We are using: a single Amazon Linux AMI, RabbitMQ, Cassandra 2, python 2
We use pika with tornado and libev for the nyt⨍aбrik wholesale and retail pieces; our internal clients use Java and PHP.

We use Rabbit MQ as our message passing system. Right now, the messages we handle are things like Breaking News Alerts and Live Video alerts. Our internal clients send the fabrik these messages over AMQP. We then send them around our stack, ensuring they are delivered.

We have Rabbit in all layers of our stack, with shovels connecting them. Our own internal code helps route the messages based on there services level. Some messages, like Breaking News, must go out as quickly as possible. So we spread these out over out clusters AND shovel them to clusters in other regions for processing. From there the messages get send to the front end for delivery.

We also use Rabbit for individual messages. If you are a registered NYTimes users, we can send you personally a message. Things like credit card expiring.

In production we have a RabbitMQ client 3-cluster and a core 3-cluster in each region on c1-xlarges. A proxy cluster of c1-mediums in Virginia connects clients to the client clusters. All services are parallelized so we can add more cores and clients.

The retail layer autoscales and use c1-mediums with a single rabbit shovel-connected to one of the core rabbits. Each python websocket/sockjs gateway supports up to 100K clients.

We autodeploy into subnets within Virtual Private Clouds in AWS. Clients are routed via least latency to the fastest healthy region.

Of the technical components, the gateway is the most complex.
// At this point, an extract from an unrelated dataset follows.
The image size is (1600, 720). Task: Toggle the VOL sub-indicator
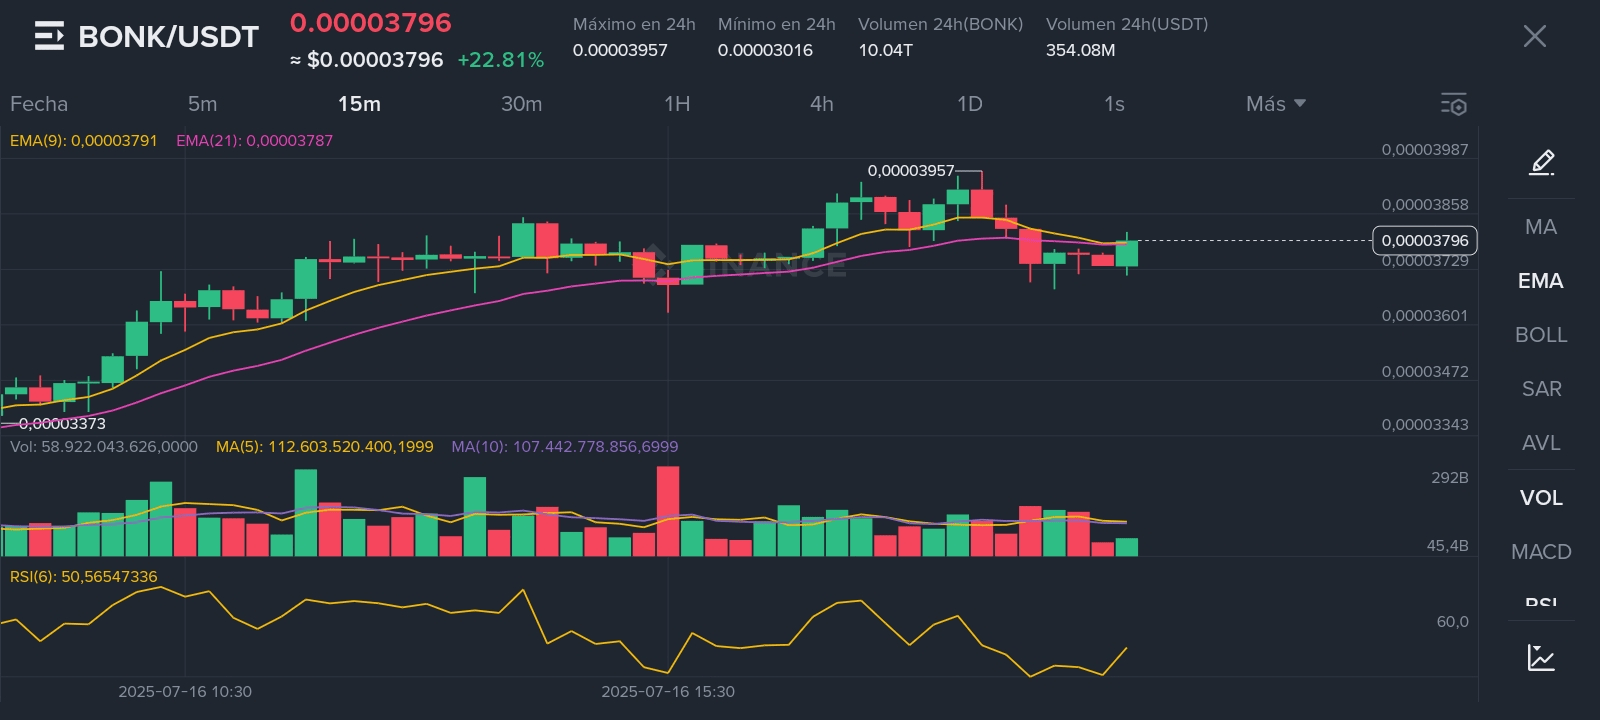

We will be moving it into open source in pieces and the first piece is likely to be the python websocket/sockjs libraries which, frankly, beat the crap out of most other stuff out there and fully conform with the relevant standards. It can be loosely thought of as a C co-process managed by python, and as such, may be possible to reuse in other languages/environments.

We have a 12-node Cassandra cluster across the 2 regions / 6 zones. It is used for persistence of messages and as cache. We do not use persistence in RabbitMQ. Our services are idempotent and important messages may be replicated multiple times creating intentional race conditions in which the fastest wins.

Although it may seem complex, Fabrik has simple components and is mostly principles and plumbing. The key point to grasp is that there is no head, no master, no single point of failure. As I write this I can see components failing (not RabbitMQ), and we are fixing them so they are more reliable. But the system doesn’t fail, users can connect, and messages are delivered, regardless – all within design parameters.

As seen on highscalability.com.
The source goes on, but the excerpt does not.